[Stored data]
^^^^^^^^^^^^^^^^
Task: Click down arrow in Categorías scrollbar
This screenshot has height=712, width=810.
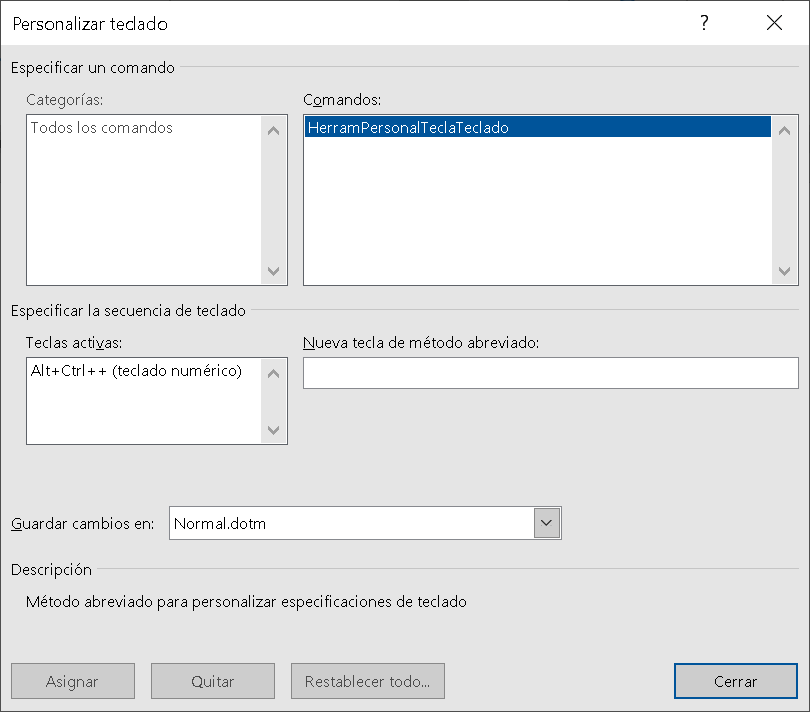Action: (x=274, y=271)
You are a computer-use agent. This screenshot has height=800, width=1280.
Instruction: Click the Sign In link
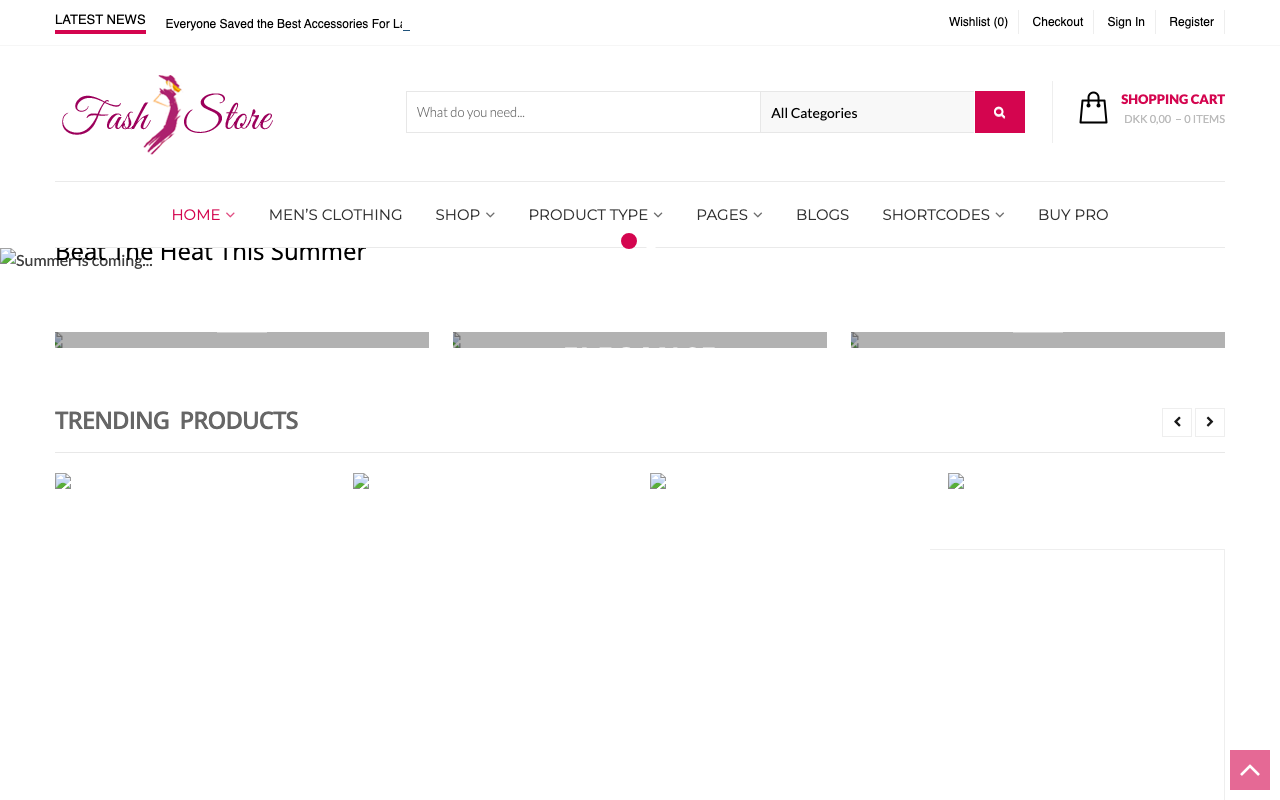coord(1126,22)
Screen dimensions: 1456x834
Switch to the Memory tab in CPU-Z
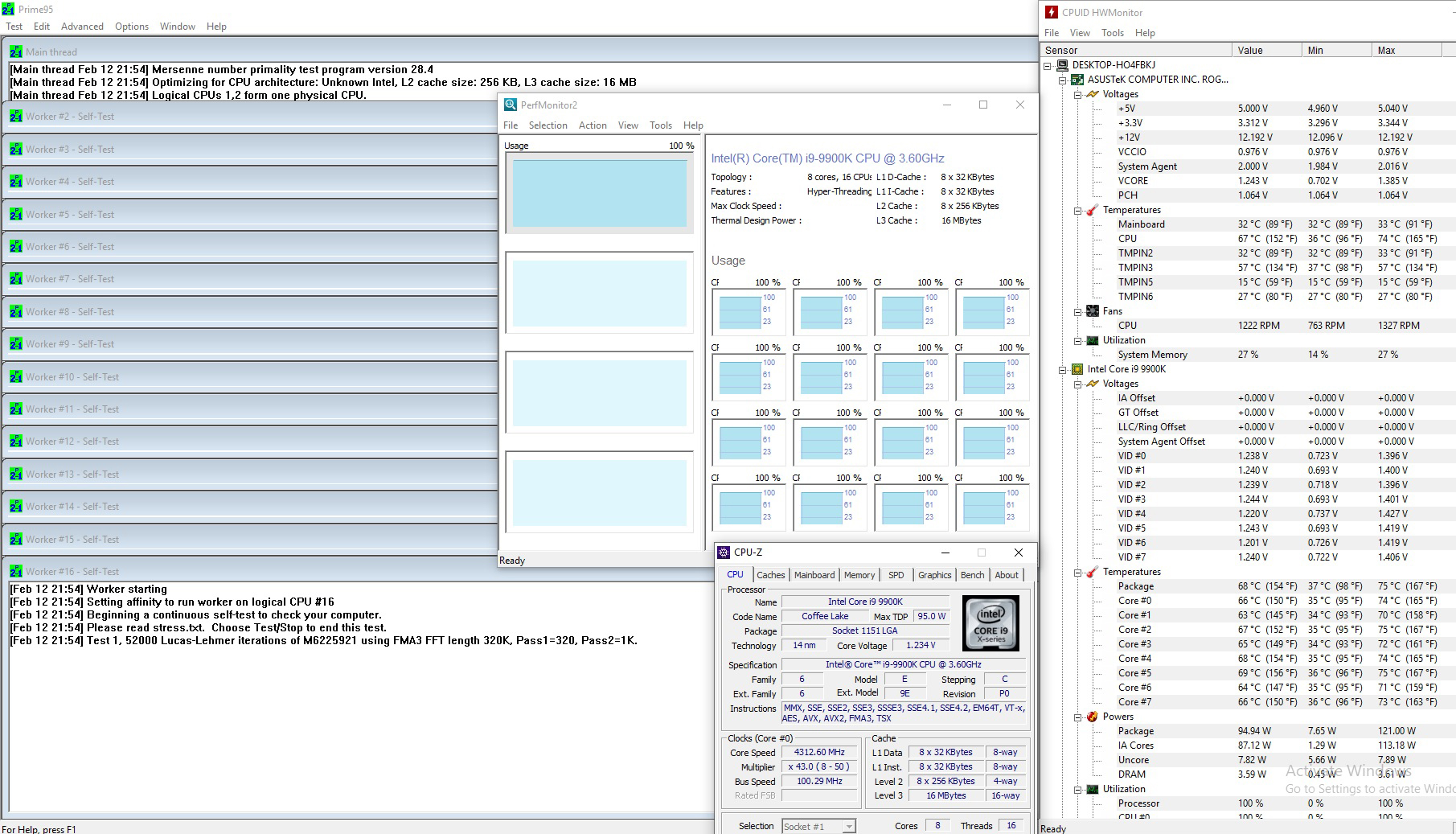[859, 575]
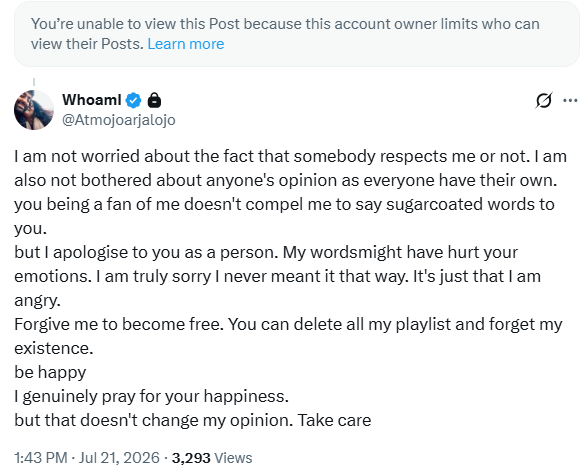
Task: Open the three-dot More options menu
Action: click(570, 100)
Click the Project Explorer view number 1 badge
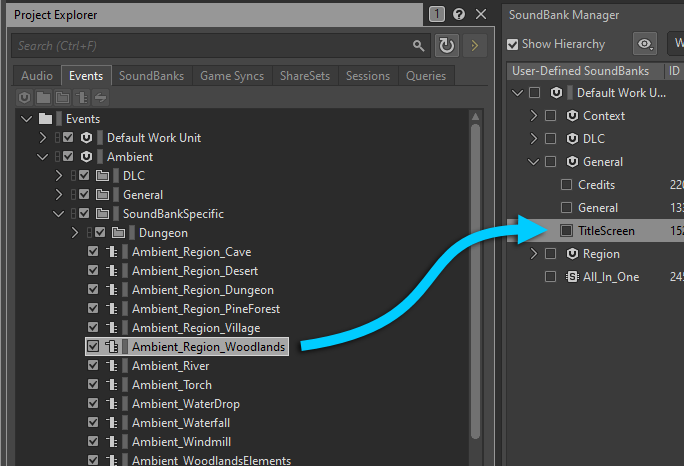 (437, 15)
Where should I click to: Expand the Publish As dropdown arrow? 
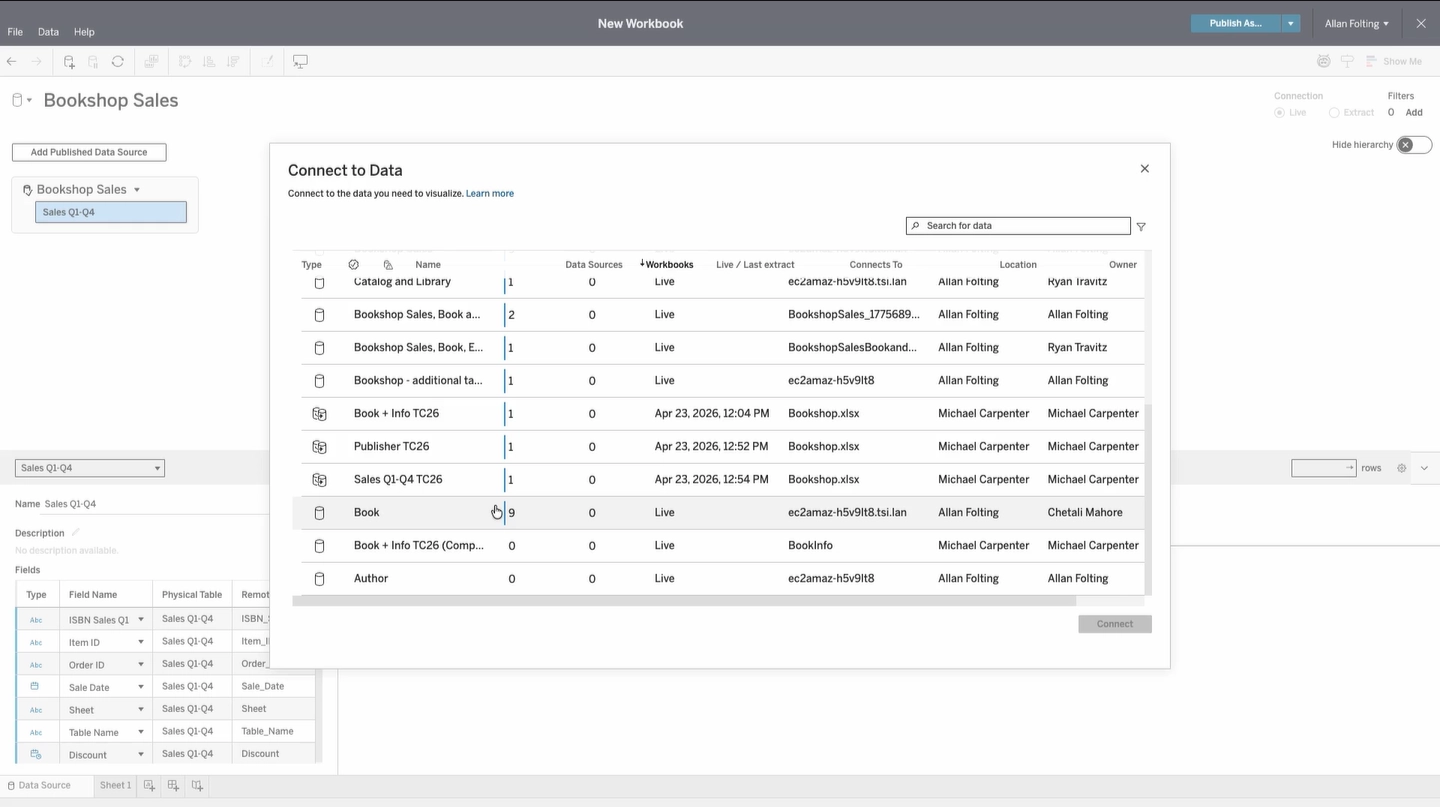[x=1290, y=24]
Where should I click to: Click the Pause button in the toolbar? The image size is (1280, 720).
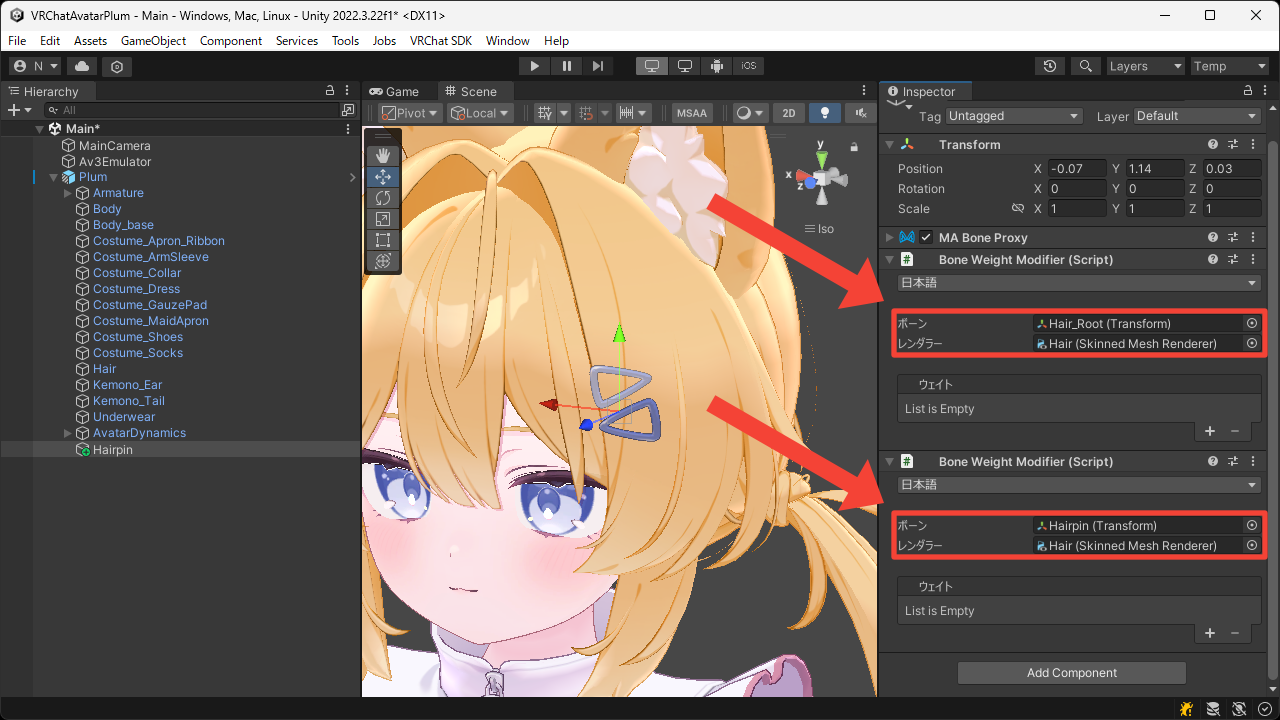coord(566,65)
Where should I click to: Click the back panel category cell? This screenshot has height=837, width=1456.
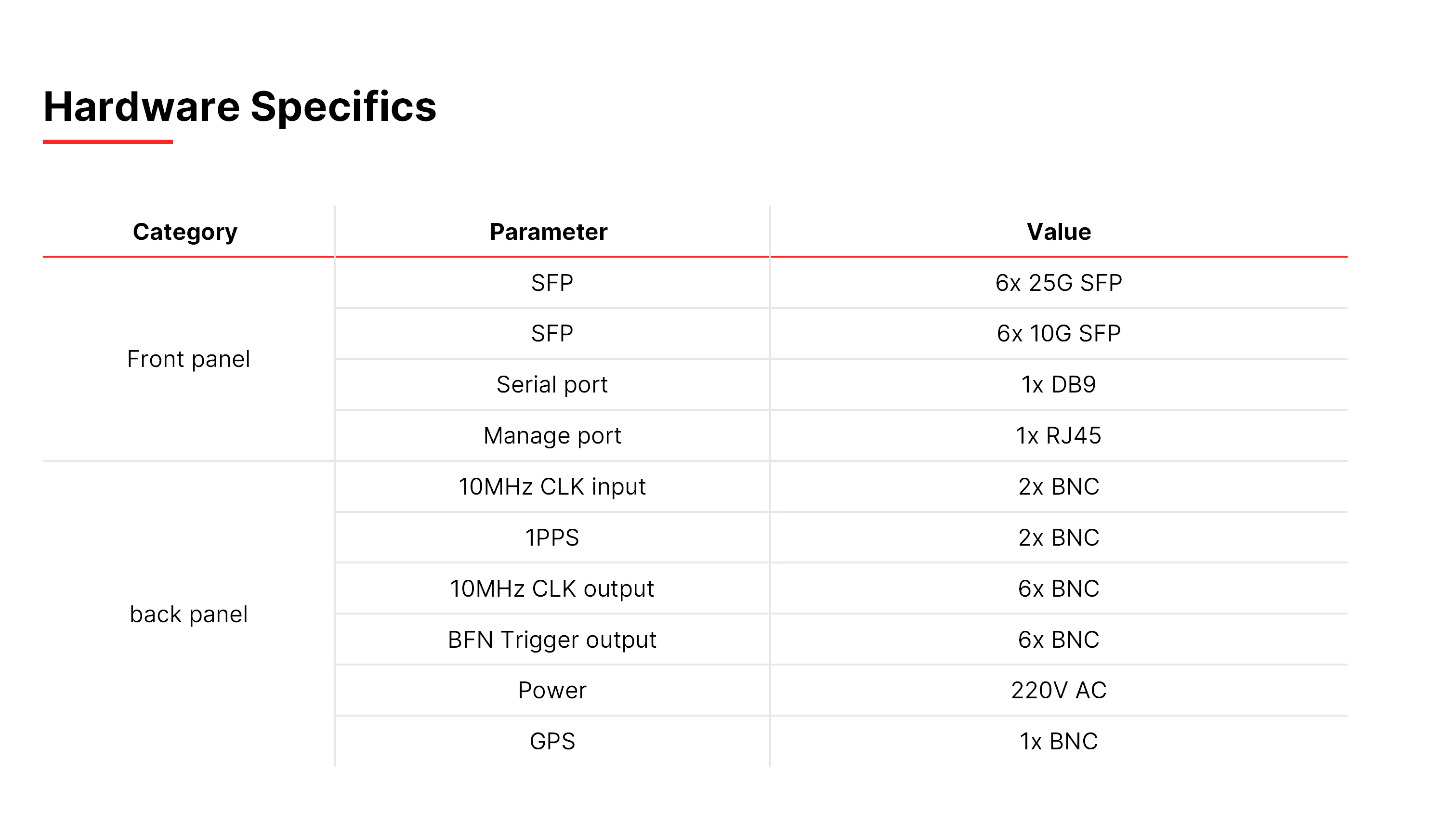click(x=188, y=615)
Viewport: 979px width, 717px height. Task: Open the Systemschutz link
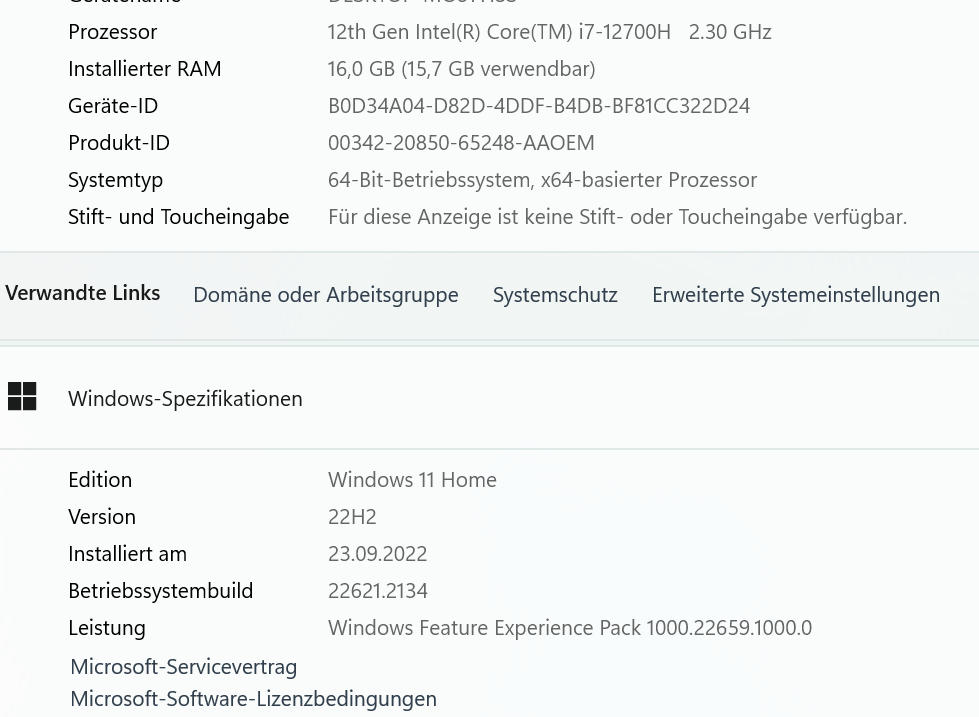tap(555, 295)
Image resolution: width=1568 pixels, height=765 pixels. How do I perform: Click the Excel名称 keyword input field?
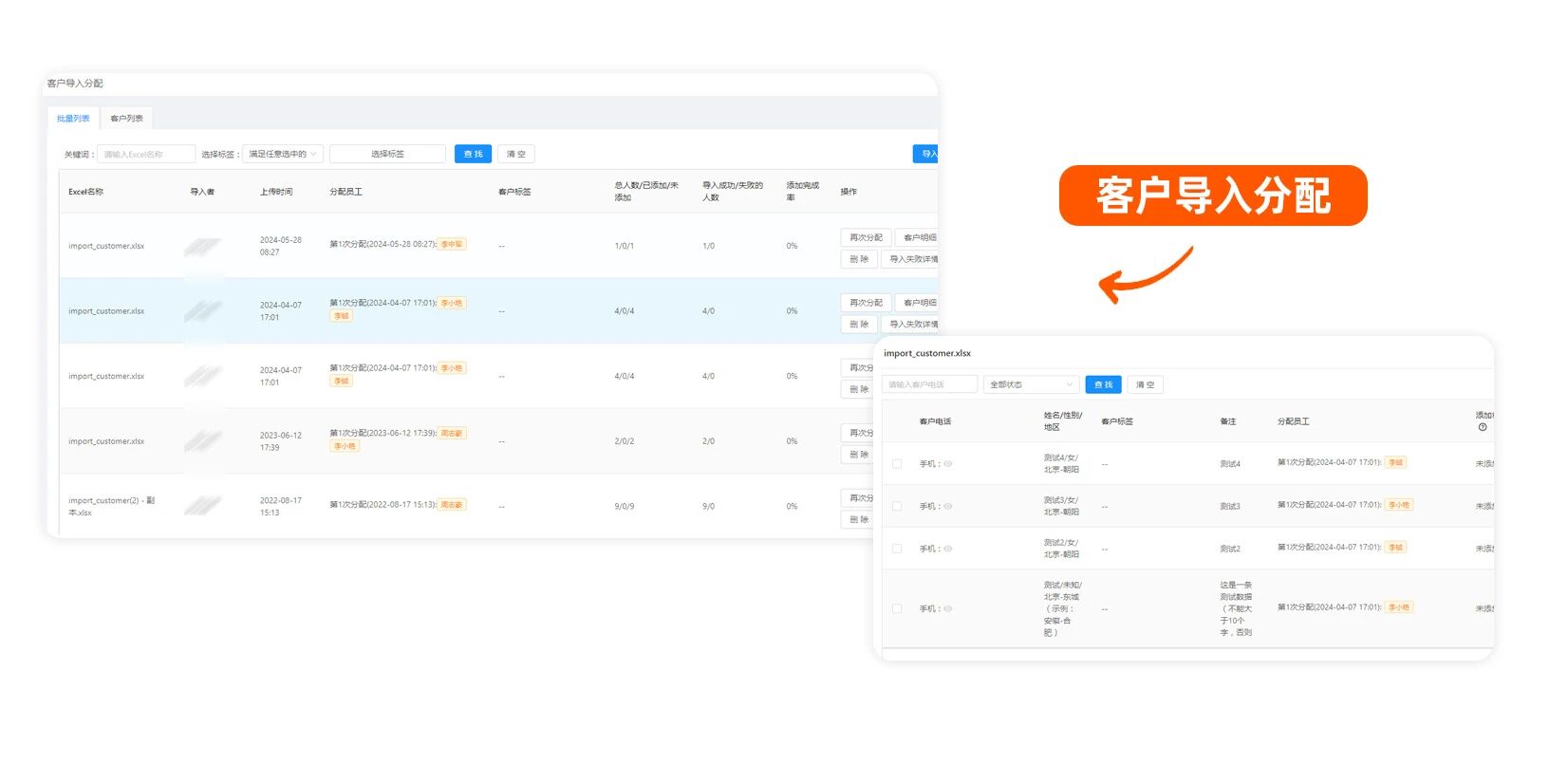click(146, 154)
^^^^^^^^^^^^^^^^
• DIRECTIONS FOR THIS TASK
Return all records verbatim and drop the pictures.

• RESULT OF THE EXERCISE
Task: Click down arrow in Categorías scrollbar
This screenshot has height=712, width=810.
Action: (x=274, y=271)
You are a computer-use agent. This screenshot has height=800, width=1280.
Instruction: Click the Sign In link
coord(1126,22)
Screen dimensions: 1456x834
Switch to the Memory tab in CPU-Z
[859, 575]
Task: Open the three-dot More options menu
Action: click(570, 100)
Click the Project Explorer view number 1 badge
 (437, 15)
Where should I click to: Expand the Publish As dropdown arrow? 
[x=1290, y=24]
Where should I click to: Click the Pause button in the toolbar? The image size is (1280, 720).
coord(566,65)
Where should I click to: Click the back panel category cell? This screenshot has height=837, width=1456.
click(x=188, y=615)
Viewport: 979px width, 717px height. Task: Open the Systemschutz link
tap(555, 295)
Image resolution: width=1568 pixels, height=765 pixels. How do I perform: Click the Excel名称 keyword input field?
click(146, 154)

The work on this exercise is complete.